Beata Jałocha nie poddała się

22-letni Marek M. spadł prosto na Beatę Jałochę i zginął na miejscu. Natomiast 27-letnia kobieta została ciężko ranna. Trafiła do szpitala m.in. ze zgilotowanym kręgosłupem, przerwanym rdzeniem kręgowym i złamaniem kości piszczelowej. Doznała całkowitego uszkodzenia rdzenia z przerwaniem ciągłości.  Drugiego dnia pobytu w szpitalu lekarz wydał wyrok: „Ma pani całkowite uszkodzenie rdzenia z przerwaniem ciągłości. Nic już tego nie zmieni”. Beata Jałocha jako fizjoterapeutka była świadoma tego, co ją czeka. Zaczęła działać i przygotowała odpowiedni plan. Najważniejszym punktem była walka o przyszłość i to, żeby wieść normalne życie. Chociaż los ciężko ją doświadczył, nie poddała się. Postanowiła, że wypadek nie odbierze jej życia.

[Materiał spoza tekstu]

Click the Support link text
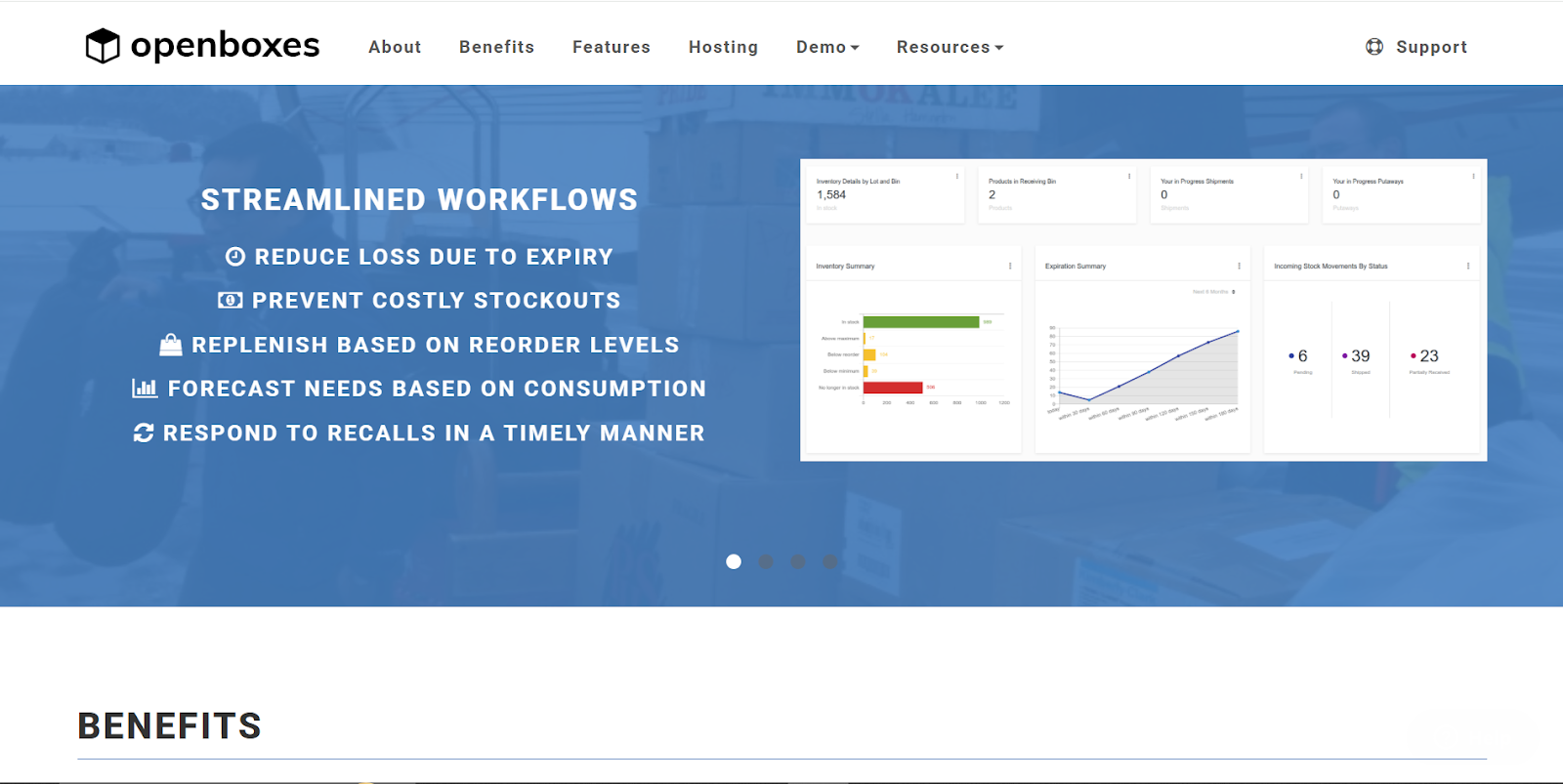[x=1431, y=47]
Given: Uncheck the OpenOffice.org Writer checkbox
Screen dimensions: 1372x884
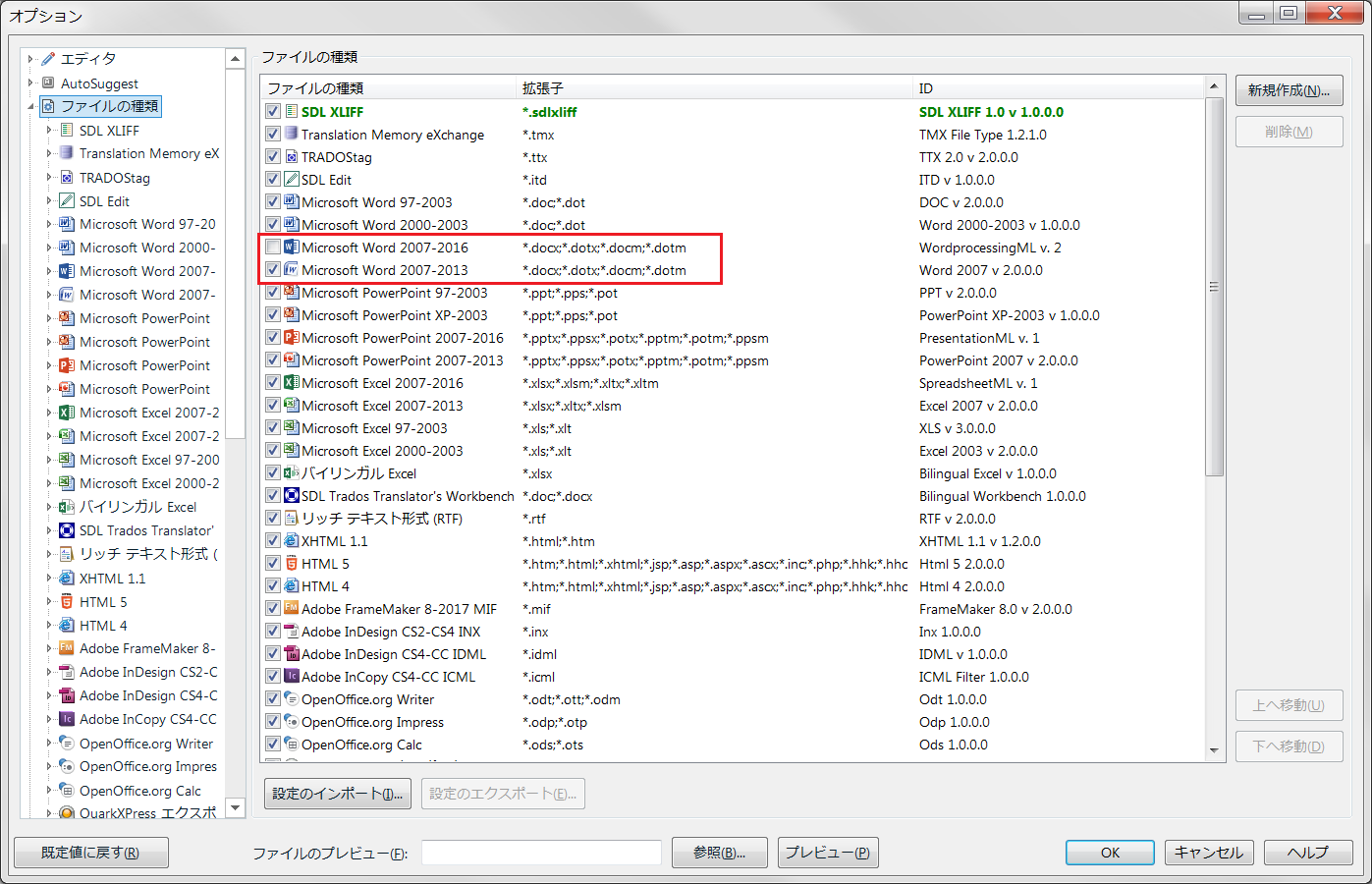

Dziś Beata Jałocha porusza się na wózku inwalidzkim. Wciąż jest jednak pełna życia i zaraża optymizmem wszystkich w swoim otoczeniu. Wiele osób poznając jej historię przewartościowało swoje życie.

Historia życia Beaty Jołochy zainspirowała reżysera Jana Bzdawkę do zrealizowania musicalu „Niebo” opartego na jej losach. Premiera odbyła się w czerwcu 2021 roku w Tetrze Muzycznym Roma.